Fife, C.E., Davey, S., Maus, E.A., Guilliod, R., & Mayrovitz, H.N. (2012). A randomized controlled trial comparing two types of pneumatic compression for breast cancer-related lymphedema treatment in the home. Supportive Care in Cancer: Official Journal of the Multinational Association of Supportive Care in Cancer, 20(12), 3279–3286.doi: 10.1007/s00520-012-1455-2
To determine whether an advanced pneumatic compression device provides better results in reducing arm lymphedema than a standard compression device
Patients with confirmed upper-extremity lymphedema were randomly assigned to home treatments with either the standard or advanced device for 12 weeks. Study measurements were done at baseline and at week 12. The assigned device was used 1 hour per day in addition to routine care, including compression garment wear for 23 hours per day. The standard device was a gradient sequential pneumatic compressor that attaches to an arm garment. The advanced device attaches to three garments that treat the full upper extremity, including the arm and adjacent chest and truncal quadrant. Measures of outcome included local tissue water measurement using the tissue dielectric constant method and arm circumferences measured with a no stretch retractable tape measure calibrated to 4 oz of tension.

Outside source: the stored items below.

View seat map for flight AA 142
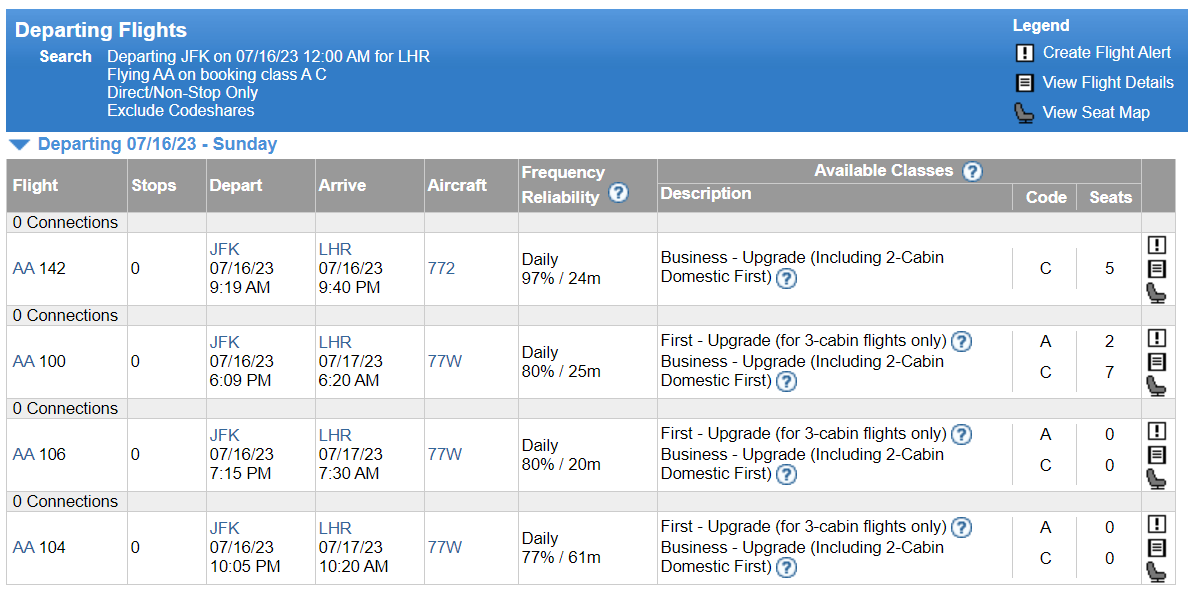 tap(1157, 292)
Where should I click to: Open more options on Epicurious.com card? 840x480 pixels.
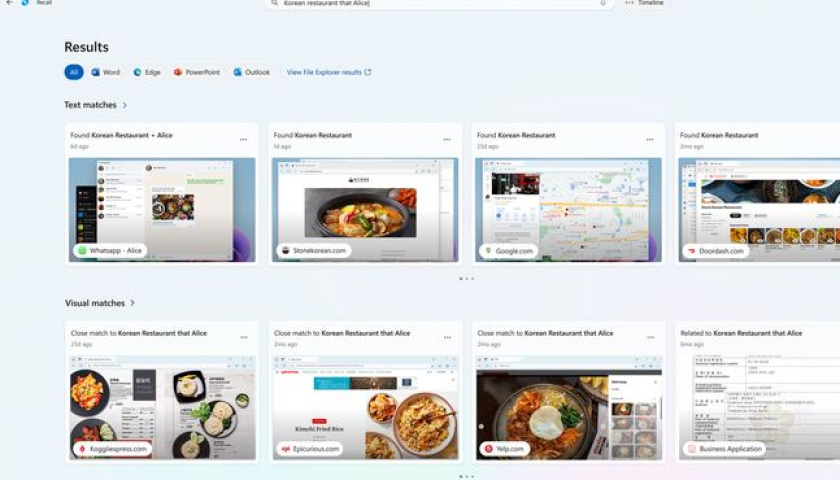pyautogui.click(x=447, y=338)
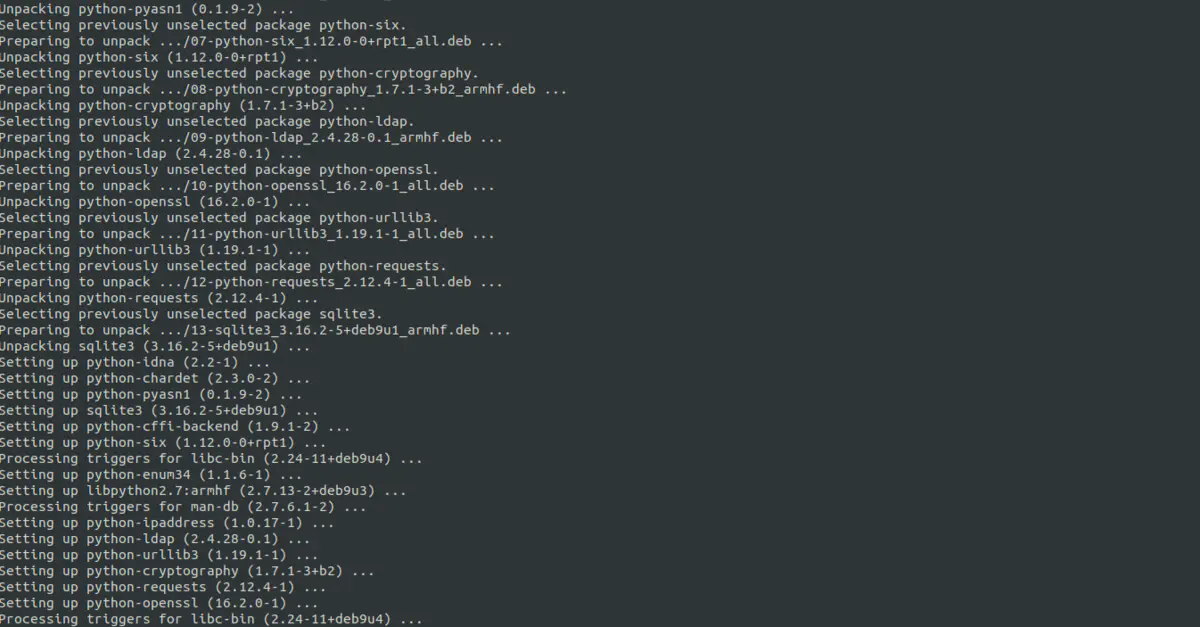The image size is (1200, 627).
Task: Click the line preparing to unpack python-six deb
Action: [251, 41]
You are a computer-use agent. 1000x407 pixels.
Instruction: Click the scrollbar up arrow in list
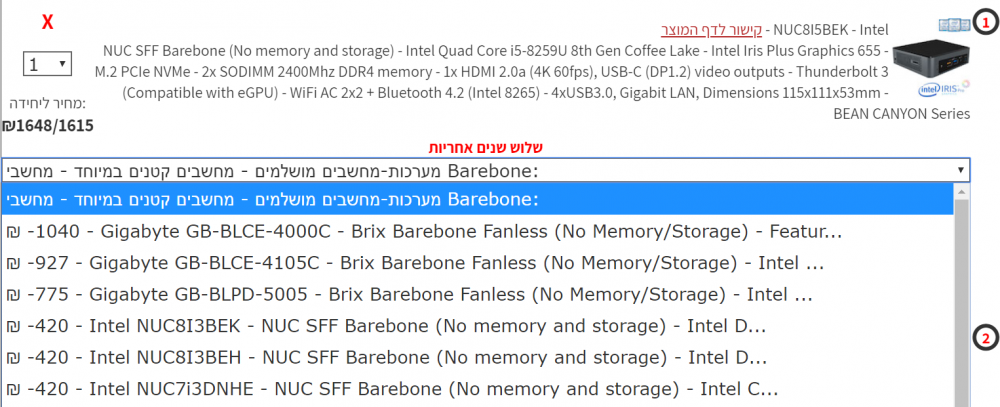(961, 191)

The study took place across multiple sites in the United States in home settings.
Patients were undergoing the transition stage of care after initial treatment. The study has clinical applicability for late effects and survivorship.

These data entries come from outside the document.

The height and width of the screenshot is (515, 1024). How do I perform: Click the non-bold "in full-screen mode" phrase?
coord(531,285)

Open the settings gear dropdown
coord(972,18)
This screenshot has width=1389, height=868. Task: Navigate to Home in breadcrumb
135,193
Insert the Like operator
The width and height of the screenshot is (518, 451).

The study used a randomized controlled trial design.
Total edema volume was not statistically different between groups at baseline or at 12 weeks; however, there was a group by time difference in repeated measures analysis in favor of the advanced device (p = 0.05). The advanced device edema mean volume went from 556 ml at baseline to 438 ml at week 12. Device compliance was 95% in the advanced group and 99% in the standard device group. Adverse events that were considered to be possibly or definitely device related included increased arm swelling, breast inflammation, pain, fibrosis and infection, increased hand swelling, arm pain, finger numbness, increased swelling of torso, pain in axilla and back in the standard device group, and increased swelling of the lymph nodes in the contralateral axilla in the advanced device group. The prevalence of these events is not reported.
Findings suggest that the use of the advanced pneumatic compression device may provide better outcomes in terms of arm edema. Further research is needed to evaluate adverse events
The use of this advanced type of pneumatic compression may provide better results in terms of arm edema reduction. It is not clear if the differences seen here would continue to be significant long term or if the patients’ experience of arm discomfort and the acceptance of the treatment would also be better.